Request A - Could you update the piece on Bombay's commuter trains from "Bombay is a" to "On and off.", putting "transport hub" in place of "communication hub"?
Request B - Can you take the piece on Bombay's commuter trains further, picking up after its last sentence?

** START OF Page **

Commuter Trains in Bombay

Bombay is a major communication hub for West India. From its Western and Central Railway terminals leave trains to all points in India. It also has an extensive suburban network of commuter trains.

Ticket queue, Vikhroli station; On and off.

A good network of electric trains is the preferred way to commute in Bombay. Trains run very frequently, although during the monsoon the rains sometimes flood installations and disrupt the service. Each car is divided into two or three disconnected sections, and it is not possible to walk through the train as there are no passages between cars either. Most of the time, such passages would be useless anyway as trains run very crowded... The situation is sometimes better on first class, and/or in the separate ``ladies' only'' areas, but not always. A couple of times I travelled squeezed against the doorframe of a first class compartment; another I sat at the terminus but it took me many minutes to get to the door later, and the (again, first class) compartment was so full that even the overhead luggage racks were completely full of stacked briefcases! Still, my fellow passengers remained very civil and helpful throughout.

** END OF Page **
** START OF Extracted material **

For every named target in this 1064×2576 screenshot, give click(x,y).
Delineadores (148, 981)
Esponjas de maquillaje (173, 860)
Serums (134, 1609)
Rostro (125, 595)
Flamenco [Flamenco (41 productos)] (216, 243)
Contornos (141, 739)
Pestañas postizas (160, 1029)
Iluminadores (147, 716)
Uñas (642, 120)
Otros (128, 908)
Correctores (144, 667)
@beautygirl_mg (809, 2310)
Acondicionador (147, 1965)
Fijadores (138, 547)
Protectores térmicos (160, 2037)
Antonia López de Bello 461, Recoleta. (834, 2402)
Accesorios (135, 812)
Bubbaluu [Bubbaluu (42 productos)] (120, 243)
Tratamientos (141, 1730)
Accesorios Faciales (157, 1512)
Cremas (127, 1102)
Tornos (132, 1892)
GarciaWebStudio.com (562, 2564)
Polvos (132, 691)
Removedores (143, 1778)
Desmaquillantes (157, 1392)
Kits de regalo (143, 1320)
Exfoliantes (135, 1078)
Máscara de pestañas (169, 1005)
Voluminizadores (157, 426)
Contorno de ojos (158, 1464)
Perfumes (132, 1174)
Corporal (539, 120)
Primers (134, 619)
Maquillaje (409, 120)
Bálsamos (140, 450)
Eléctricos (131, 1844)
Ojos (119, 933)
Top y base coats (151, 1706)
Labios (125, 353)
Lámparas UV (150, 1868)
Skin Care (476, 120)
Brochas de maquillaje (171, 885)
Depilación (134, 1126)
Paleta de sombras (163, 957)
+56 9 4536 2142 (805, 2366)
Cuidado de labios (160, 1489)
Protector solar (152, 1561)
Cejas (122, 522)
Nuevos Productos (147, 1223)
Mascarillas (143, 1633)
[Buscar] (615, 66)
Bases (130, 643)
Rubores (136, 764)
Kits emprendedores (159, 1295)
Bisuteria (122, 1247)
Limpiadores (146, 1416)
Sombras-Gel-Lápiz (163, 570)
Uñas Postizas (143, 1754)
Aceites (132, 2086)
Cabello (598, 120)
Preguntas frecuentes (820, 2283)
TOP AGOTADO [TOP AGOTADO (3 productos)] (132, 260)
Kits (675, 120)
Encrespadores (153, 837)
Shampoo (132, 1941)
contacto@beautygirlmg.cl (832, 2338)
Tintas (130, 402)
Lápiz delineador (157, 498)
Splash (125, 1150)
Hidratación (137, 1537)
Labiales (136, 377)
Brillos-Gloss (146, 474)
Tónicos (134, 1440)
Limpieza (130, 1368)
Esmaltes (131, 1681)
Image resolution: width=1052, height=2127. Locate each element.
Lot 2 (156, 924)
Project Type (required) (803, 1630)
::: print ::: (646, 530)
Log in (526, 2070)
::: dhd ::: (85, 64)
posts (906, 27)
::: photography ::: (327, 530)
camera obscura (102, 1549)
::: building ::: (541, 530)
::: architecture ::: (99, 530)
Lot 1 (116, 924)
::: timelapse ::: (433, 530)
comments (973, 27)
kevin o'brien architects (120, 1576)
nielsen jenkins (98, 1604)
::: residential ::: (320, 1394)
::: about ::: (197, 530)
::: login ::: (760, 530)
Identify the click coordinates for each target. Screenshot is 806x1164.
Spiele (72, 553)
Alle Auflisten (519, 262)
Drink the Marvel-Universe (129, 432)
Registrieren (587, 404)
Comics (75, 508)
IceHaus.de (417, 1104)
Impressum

** END OF Extracted material **

Expected answer A -
Bombay is a major transport hub for West India. From its Western and Central Railway terminals leave trains to all points in India. It also has an extensive suburban network of commuter trains.

Ticket queue, Vikhroli station; On and off.

Expected answer B -
Churchgate train station. Entrance to Sandhurst Rd. station. Sandhurst Rd. station.
Western Railway: Churchgate; outside and inside small Sandhurst Rd. station.

Victoria Terminus, Bombay. Commuters at Victoria Terminus.
Central Railway: Victoria Terminus a.k.a. Chhatrapati Shivaji Terminus (CST).

Platform at V.T. Platform at Victoria Terminus.
Platforms inside Victoria Terminus.

First class, commuter train. Second class, commuter train. Ladies compartment in background.
Photographed empty on a Sunday: 1st class; 2nd class; Separate Ladies 1st class, background.

Rush hour cardgame; station from above and from platform.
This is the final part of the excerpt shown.